The first example deals with strengthening mindfulness and concentration. When I was in Thailand, a very elderly man, together with his daughter, once came to spend the three-month rains retreat at our monastery. Toward the end of the retreat, he developed pains in his jaw, which he dismissed as nothing more than a toothache. At the end of the retreat, he went to the dentist, only to learn that he had an advanced case of cancer. He returned to the monastery to bid farewell to Ajaan Fuang, saying that he planned to go home to die. Ajaan Fuang told him that if he went home, he’d hear nothing but his nieces and nephews arguing over the inheritance—which wasn’t much, but it was enough to argue about. So he told the old man to continue staying at the monastery.

We arranged a place for him to stay in the chedi, the spired monument we had built on the top of the hill. His daughter was his primary caregiver, while the monks also helped look after him as the disease advanced. It got to the point where he wouldn’t talk, but we had trouble getting adequate painkillers, and we could see that he was in pain: He would plow his head back and forth on his pillow when it got overwhelming. I told the daughter that when that happened, she should whisper his meditation word, buddho, into his ear. She did, and the plowing would stop for two or three hours. When it began again, she whispered it into his ear again, and the plowing would stop again. This kept up for several days until, late one night, he died peacefully and alert.

The next morning, I helped build his coffin, and we held funeral services for him for several days. Then the nieces and nephews came to pick up the body to take it back to the old man’s hometown for the cremation. Sure enough, as they were loading the coffin on the truck, they argued among themselves about the inheritance.

The second example deals with strengthening shame. It might seem strange to appeal to a dying person’s sense of shame, but there have been cases where it has been helpful. The important proviso is that the patient respect the person making the appeal.

Years after the above incident—after Ajaan Fuang had died and I had returned to America—it was the daughter’s turn. She herself was on her deathbed at home. She proved to be a very difficult patient, cursing her husband and children, and complaining constantly of the pain. No matter how much they tried to get her to contemplate the pains from a Dhamma perspective, she wouldn’t listen to them, saying that they had no idea of how strong the pain was. A monk who had studied with Ajaan Fuang learned of what was happening, so he went to yell at her: “What kind of meditator are you? Didn’t Ajaan Fuang teach you how to deal with pain? Why aren’t you using the lessons you were so lucky to learn?”

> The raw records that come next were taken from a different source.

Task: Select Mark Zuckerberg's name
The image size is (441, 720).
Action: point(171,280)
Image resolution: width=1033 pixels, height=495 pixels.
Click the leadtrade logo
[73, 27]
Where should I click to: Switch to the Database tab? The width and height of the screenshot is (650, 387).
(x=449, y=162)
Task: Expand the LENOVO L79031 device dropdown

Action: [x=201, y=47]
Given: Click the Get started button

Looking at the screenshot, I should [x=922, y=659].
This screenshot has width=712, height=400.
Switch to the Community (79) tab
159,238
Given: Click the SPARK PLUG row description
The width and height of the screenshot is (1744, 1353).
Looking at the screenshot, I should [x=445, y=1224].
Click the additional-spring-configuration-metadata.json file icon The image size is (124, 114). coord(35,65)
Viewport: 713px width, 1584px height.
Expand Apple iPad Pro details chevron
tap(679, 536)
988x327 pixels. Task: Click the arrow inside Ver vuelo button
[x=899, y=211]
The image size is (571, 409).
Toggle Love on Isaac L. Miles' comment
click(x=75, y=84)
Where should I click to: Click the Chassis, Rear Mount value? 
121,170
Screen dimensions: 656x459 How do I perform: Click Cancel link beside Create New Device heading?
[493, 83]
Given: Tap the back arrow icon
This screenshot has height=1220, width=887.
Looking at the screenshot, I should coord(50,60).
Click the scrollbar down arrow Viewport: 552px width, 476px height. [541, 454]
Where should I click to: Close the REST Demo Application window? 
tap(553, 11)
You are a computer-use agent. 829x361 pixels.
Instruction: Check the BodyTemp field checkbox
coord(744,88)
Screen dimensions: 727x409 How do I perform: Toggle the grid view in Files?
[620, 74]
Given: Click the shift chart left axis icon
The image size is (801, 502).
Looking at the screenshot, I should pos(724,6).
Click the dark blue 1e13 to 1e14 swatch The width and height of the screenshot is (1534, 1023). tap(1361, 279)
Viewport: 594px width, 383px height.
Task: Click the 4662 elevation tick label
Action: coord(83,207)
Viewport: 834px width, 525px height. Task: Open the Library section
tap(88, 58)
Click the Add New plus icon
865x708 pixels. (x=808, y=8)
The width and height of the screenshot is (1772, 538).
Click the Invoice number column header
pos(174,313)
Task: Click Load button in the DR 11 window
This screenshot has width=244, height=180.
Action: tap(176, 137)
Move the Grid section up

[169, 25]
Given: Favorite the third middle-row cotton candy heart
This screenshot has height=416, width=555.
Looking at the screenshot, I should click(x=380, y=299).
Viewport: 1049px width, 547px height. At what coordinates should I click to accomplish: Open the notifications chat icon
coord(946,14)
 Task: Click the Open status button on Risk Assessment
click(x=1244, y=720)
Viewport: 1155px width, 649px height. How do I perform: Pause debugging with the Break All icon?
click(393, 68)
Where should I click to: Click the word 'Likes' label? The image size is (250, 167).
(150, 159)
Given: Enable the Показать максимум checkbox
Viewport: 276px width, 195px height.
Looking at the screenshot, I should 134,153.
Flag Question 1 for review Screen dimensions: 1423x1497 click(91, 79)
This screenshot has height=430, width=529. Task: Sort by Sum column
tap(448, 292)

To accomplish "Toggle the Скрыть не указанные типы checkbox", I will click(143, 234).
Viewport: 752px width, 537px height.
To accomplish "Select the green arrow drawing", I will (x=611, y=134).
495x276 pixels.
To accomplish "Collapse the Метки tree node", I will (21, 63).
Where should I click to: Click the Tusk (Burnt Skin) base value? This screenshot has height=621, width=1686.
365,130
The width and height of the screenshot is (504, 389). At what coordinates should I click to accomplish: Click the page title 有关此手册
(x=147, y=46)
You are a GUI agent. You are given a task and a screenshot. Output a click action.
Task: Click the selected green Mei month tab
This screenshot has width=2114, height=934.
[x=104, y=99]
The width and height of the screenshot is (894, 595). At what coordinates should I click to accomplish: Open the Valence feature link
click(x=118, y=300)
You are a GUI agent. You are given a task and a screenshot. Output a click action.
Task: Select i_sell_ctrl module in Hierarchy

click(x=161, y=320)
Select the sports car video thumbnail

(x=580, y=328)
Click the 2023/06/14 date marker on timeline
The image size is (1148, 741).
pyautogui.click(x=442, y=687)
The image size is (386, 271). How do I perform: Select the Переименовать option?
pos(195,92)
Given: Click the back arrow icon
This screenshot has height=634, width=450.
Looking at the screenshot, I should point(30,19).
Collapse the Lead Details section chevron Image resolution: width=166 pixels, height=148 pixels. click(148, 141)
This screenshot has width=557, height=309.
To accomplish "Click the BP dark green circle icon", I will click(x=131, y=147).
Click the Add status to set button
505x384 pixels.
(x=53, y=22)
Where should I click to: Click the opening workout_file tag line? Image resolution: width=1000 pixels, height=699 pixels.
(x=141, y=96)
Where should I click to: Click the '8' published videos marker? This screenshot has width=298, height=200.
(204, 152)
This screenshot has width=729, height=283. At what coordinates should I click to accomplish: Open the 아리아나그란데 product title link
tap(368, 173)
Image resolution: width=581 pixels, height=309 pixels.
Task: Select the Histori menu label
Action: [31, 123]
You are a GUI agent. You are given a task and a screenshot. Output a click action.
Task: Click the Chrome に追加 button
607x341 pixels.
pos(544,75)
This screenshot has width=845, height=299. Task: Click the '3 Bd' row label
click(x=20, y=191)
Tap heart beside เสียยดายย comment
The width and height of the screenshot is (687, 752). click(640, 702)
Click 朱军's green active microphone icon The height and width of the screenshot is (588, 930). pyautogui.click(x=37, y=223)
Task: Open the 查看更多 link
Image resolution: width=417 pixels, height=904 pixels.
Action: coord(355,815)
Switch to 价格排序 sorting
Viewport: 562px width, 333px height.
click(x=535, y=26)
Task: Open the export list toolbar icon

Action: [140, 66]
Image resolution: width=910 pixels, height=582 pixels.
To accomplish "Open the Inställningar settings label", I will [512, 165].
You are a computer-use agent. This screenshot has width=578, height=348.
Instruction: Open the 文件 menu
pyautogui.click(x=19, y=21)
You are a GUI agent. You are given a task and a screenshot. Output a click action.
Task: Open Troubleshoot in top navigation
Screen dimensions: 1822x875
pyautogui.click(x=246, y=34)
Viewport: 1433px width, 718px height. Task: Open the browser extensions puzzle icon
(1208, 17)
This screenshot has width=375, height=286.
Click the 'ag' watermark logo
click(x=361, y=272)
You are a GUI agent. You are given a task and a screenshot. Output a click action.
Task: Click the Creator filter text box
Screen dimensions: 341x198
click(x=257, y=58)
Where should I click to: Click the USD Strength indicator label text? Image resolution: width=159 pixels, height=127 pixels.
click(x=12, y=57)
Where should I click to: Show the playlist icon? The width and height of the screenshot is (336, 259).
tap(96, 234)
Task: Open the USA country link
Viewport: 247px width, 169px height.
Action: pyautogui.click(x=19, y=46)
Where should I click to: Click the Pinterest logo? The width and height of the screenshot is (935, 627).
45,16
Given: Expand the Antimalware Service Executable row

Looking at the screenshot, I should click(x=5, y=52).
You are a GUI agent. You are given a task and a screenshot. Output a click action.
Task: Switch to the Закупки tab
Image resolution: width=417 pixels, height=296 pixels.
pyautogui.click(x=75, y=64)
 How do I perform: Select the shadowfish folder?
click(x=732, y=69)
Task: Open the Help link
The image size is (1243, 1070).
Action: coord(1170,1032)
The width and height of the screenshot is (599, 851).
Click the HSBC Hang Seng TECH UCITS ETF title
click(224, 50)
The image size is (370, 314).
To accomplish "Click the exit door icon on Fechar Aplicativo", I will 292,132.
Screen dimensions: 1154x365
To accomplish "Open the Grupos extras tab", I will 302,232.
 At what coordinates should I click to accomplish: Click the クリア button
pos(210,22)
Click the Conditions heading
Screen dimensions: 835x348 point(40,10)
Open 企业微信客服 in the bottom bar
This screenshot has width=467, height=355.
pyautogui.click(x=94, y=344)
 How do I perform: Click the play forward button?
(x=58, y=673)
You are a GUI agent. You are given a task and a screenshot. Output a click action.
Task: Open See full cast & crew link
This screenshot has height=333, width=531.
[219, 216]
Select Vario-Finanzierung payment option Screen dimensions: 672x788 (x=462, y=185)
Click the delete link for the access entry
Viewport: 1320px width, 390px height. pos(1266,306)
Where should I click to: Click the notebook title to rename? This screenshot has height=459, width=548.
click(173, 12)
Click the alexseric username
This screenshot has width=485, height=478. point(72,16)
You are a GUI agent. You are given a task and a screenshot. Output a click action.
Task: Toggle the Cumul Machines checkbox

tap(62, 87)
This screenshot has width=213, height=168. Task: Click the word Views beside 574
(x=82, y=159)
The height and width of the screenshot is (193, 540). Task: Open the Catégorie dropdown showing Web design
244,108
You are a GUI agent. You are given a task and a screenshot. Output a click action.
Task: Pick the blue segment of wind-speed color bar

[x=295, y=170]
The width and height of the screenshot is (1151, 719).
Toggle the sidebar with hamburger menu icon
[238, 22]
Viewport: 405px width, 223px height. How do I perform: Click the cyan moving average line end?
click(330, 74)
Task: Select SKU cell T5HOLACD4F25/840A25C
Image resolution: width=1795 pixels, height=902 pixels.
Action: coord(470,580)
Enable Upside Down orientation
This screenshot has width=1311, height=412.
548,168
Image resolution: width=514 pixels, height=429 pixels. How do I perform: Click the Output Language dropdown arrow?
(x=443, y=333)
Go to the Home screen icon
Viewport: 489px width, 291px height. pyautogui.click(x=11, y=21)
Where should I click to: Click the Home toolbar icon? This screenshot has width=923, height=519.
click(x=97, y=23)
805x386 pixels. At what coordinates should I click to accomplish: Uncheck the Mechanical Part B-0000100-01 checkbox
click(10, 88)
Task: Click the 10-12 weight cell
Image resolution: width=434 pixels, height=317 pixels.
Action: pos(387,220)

Shocked, she came to her senses and, somewhat later, died peacefully.

This approach may not always be appropriate, but it sometimes can be effective, so it’s good to know that it can have its time and place in a caregiver’s repertoire.

Another lesson to take from these two stories, of course, is that eventually the caregiver will become a patient. So it’s important that you, as a caregiver, develop the seven strengths in yourself. This will benefit both you and your patient, now and into the future: The more experience you have in cultivating these strengths, the stronger you can be in dealing with whatever difficulties the patient throws your way, and the more authority you can bring to urging, rousing, and encouraging the patient to be strong as well. As for you, the more you develop them now, the more undaunted and audacious you can be when the time comes to face your own aging, illness, and death, and come out victorious.